We Are Not Droids — Schaeffer v. Kierkegaard

A couple weeks ago, my friend Bob Weathers mentioned that while at Fuller Seminary, he read something by Francis Schaeffer that criticized Soren Kierkegaard. I knew of and admired Schaeffer on account of his L’Abri community, but I hadn’t read his any of his books.

Now, while reading How Then Should We Live?  (written, like Kierkegaard’s Either/Or, in answer to the question Aristotle raised) I see Schaeffer’s problem with Kierkegaard.

He appears to blame Kierkegaard for the result of his ideas, for what the philosopher’s followers have wrought, which Schaeffer calls the “existential methodology” that places reason and non-reason (the objective and subjective, in Kierkegaard’s terms) as mutually exclusive processes.

Schaeffer blames this “existential methodology” for causing the flight of reasonable people from Christian ideals and ethics.  He maintains that existentialists, beginning with Kierkegaard, have convinced us that values belong to the realm of  “non-reason” or blind faith and therefore can never be universally or culturally applied. So, according to Shaeffer, on account of the existentialists, our culture as a whole considers values as relative only to the individuals who choose to follow them.

Certain existentialists may argue for the relativity of values, but according to my reading of and about him, Kierkegaard made no such argument. I have found not the least indication that he denies the value of reason, a faculty he consistently applies with a master’s touch. His rejection of reason is only of the insistence that it is all we have with which to discover truth.

Schaeffer appears to believe we must either rely exclusively upon reason or ban reason and rely only upon the “non-reason” of our instincts, desires, and wishful fantasies.

This morning I came across an article about scientists who contend that reason is only one of our tools, and perhaps not the one we most often apply, even while we consider ourselves reasonable, logical. Please click and read.

Surely reason is a factor in what Kierkegaard means by the subjective. Likewise, intuition, emotion, and perhaps divine inspiration, influence our reasoning.  After all, we are not droids.

This Schaeffer v. Kierkegaard conflict ought to matter to anyone concerned who has ever wondered if evangelists should aim to influence the objective or the subjective; the mind, the heart, or the whole individual.

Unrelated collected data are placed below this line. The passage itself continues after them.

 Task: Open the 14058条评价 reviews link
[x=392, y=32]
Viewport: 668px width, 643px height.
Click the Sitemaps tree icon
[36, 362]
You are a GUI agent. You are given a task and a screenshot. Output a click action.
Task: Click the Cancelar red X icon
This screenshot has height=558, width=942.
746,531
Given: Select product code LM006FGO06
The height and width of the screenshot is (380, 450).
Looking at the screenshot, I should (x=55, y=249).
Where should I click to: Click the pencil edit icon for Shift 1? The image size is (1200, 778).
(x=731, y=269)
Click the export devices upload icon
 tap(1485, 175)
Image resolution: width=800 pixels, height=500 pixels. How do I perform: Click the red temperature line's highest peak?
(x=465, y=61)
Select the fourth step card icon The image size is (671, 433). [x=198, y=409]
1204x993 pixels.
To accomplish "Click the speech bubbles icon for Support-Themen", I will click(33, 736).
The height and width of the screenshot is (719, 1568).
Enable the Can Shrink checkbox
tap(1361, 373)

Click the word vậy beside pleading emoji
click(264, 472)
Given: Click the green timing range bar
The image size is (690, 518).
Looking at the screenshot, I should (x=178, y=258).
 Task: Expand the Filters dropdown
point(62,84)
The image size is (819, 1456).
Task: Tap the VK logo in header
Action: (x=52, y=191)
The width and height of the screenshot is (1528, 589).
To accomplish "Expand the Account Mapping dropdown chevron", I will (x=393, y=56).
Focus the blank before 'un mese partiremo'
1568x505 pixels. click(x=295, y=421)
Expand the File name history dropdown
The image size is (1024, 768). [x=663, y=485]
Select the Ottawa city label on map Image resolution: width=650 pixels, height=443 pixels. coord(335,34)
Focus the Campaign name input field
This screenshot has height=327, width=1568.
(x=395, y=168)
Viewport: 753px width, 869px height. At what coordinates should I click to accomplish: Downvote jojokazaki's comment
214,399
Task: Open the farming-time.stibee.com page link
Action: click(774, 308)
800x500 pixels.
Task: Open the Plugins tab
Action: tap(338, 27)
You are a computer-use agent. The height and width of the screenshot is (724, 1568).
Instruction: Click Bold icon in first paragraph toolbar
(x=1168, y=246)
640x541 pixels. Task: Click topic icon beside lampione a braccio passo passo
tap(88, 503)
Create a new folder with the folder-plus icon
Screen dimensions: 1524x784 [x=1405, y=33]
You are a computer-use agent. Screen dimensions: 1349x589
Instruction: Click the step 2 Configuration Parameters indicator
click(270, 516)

A worthy question, especially for those who take The Great Commission to heart.

Ken Kuhlken

Kierkegaard v. melancholy, post 10

The Danger

Existentialists consider a conscious decision about the meaning of life as essential to a creditable existence.  Sören Kierkegaard framed that decision as the choice for or against Christ.

He reasons that the message of Christ is so opposite to the attitudes most of the world lives by, it allows no legitimate alternative but for us to accept and attempt to apply the message with all we have, or reject and go our own way.

In a journal Kierkegaard wrote: “Imagine a kind of medicine that possesses in full dosage a laxative effect but in a half dose a constipating effect. Suppose someone is suffering from constipation. But – for some reason or other, perhaps because there is not enough for a full dose or because it is feared that such a large amount might be too much – in order to do something, he is given, with the best of intentions, a half dose: ‘After all, it is at least something.’ What a tragedy!

“So it is with today’s Christianity. As with everything qualified by an either/or – the half has the very opposite effect from the whole. But we Christians go right on practicing this well-intentioned half-hearted act from generation to generation. We produce Christians by the millions, are proud of it – yet have no inkling that we are doing just exactly the opposite of what we intend to do.

“It takes a physician to understand that a half dose can have the opposite effect to that of a full dose. Common sense, cool- minded mediocrity never catches on. It undeviatingly continues to say of the half-dosage: ‘After all, it is something; even if it doesn’t work very well, it is still something.’ But that it should have an opposite effect – no, mediocrity does not grasp that.

“The greatest danger to Christianity is, I contend, not heresies, heterodoxies, not atheists, not profane secularism – no, but the kind of orthodoxy which is cordial drivel, mediocrity served up sweet.” (1)

If a middle ground, a partial acceptance and application of Christ’s message, is so perverse, people of integrity must choose, when they come face to face with Christ, to either pick up the cross and follow or, whether with a laugh, shrug, or shudder, pass on by.

Christ’s message is so radical, it lies outside any possibility of compromise. The whole of his message invites us to reject and betray our very natures. We are deeply selfish creatures.  Jesus would have us turn our selfishness inside out, and concern ourselves exclusively with the good of whomever we encounter.  He commands us to love without distinction.

He draws a line.  On the one side is self-concern.  On the other side is love.  To straddle the line is like paddling into a wave with the right foot on one surfboard, the left foot on another.